Cybercrime was at an all-time high in 2024. With multiple high-profile breaches, the increase in using artificial intelligence and cyber warfare making the headlines, 2025 will be no different in many analyst’s eyes. Several different trends have been noted in 2024 and are expected to continue in 2025.
NTT, a cybersecurity group based in Tokyo, came out with a report that laid out some of the threats they see going forward. (1)The top five they see:
- AI Cybercrime. Mihoko Matsubara, Chief Cybersecurity Strategist for NTT Corporation, noted that cybercrime was increasingly driven by AI, deepfakes and other ransomware. There were arrests of actors in China and in Japan. It was reported by VIPRE group that 40 percent of fraud attempts now use AI.(2) In the US, according to Vectra AI, the government spent over 3.3 Billion in actual man power to counter this, potentially burning out operators, forcing them to use AI in conjunction with manual operations.
- Geopolitical Cyberwarfare: With increasing tensions, especially between China and the US and the ongoing war in Ukraine, there will be a rise in attacks sponsored by nations. With the recent rows by the changing US administration against China, some see the possibility that China might respond in kind with their own cyber attacks on US and allied infrastructure. Meanwhile in Ukraine, Russia and Ukraine continue to rage war in cyberspace, with Russian and Ukrainian actors potentially causing bigger damage.
- Collaboration between nations: Expanding on the above point, there could be potential collaboration between various actors. With North Korea and Russia in a military alliance, the actors associated with the former could get more comprehensive in their attacks especially against cryptocurrency.
In the world of cybercrime, English and Russian have traditionally been widely used within many communities as the international languages. Recently, it has been observed that cybercrime communities are expanding into various languages, particularly in developing countries. By enabling communication in native languages, these communities are broadening their reach, and multiple languages have been identified where entire ecosystems are being established. It is anticipated that attacks by cybercriminals using a variety of languages will increase in 2025.
- Supply Chain attacks: The global supply chain is still extremely vulnerable to cyber-attacks. Companies like Maersk will be vulnerable to another potential hack.
- Consumer protections: With the rise of said cyber-attacks, consumer protection will continue to be a priority for companies. But different events have raised concerns about if they are ready for this. One of the biggest incidents comes from the Israel-Hamas War, where pagers used by Hezbollah were tampered with and exploded remotely due to a code that was inserted into the devices. (3) According to Itaru Kamiya, Senior Researcher, NTT-CERT, one of the ways that consumers can protect themselves.is to label their products correctly.
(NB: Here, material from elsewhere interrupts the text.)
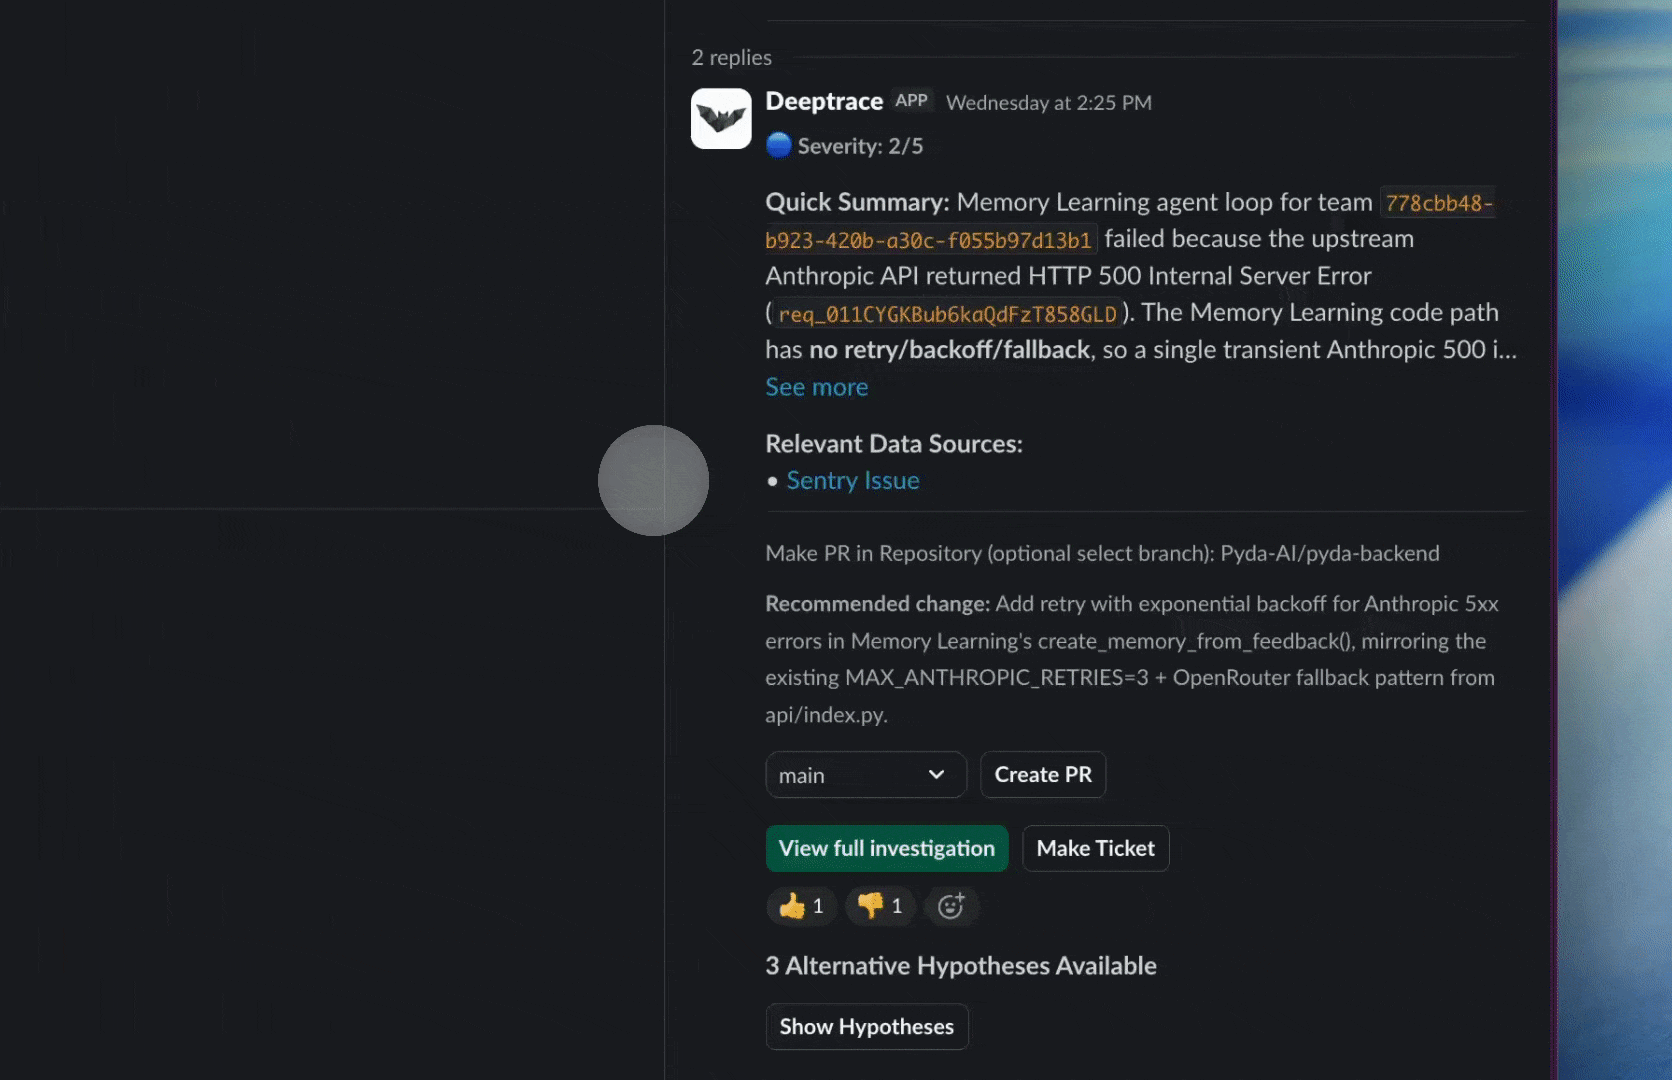Screen dimensions: 1672x1080
Task: Click the Create PR button
Action: click(x=1043, y=774)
In 2025, threats to embedded products or services will continue to increase. “If every product or service discloses to consumers how the products are produced, manufactured and are delivered to consumers' hands, consumers awareness about the risk of using certain products or services will increase. Consider: In many countries, food products are required to clearly indicate the names of their ingredients. And by ensuring that food items are sealed at the production site and then displayed in stores, it is guaranteed that there will be no tampering during the distribution process. I believe that a strategy for consumer electronic products and services similar to that used for food products will be required in the future.”
Cyber crime will continue to get bigger, more complex and more damaging. With multiple different factors contributing to these trends, there is many things that a company and a person needs to be aware of. Talk with your insurance provider about what you need to do to protect yourself and come up with a gameplan for when you do get compromised by malicious actors.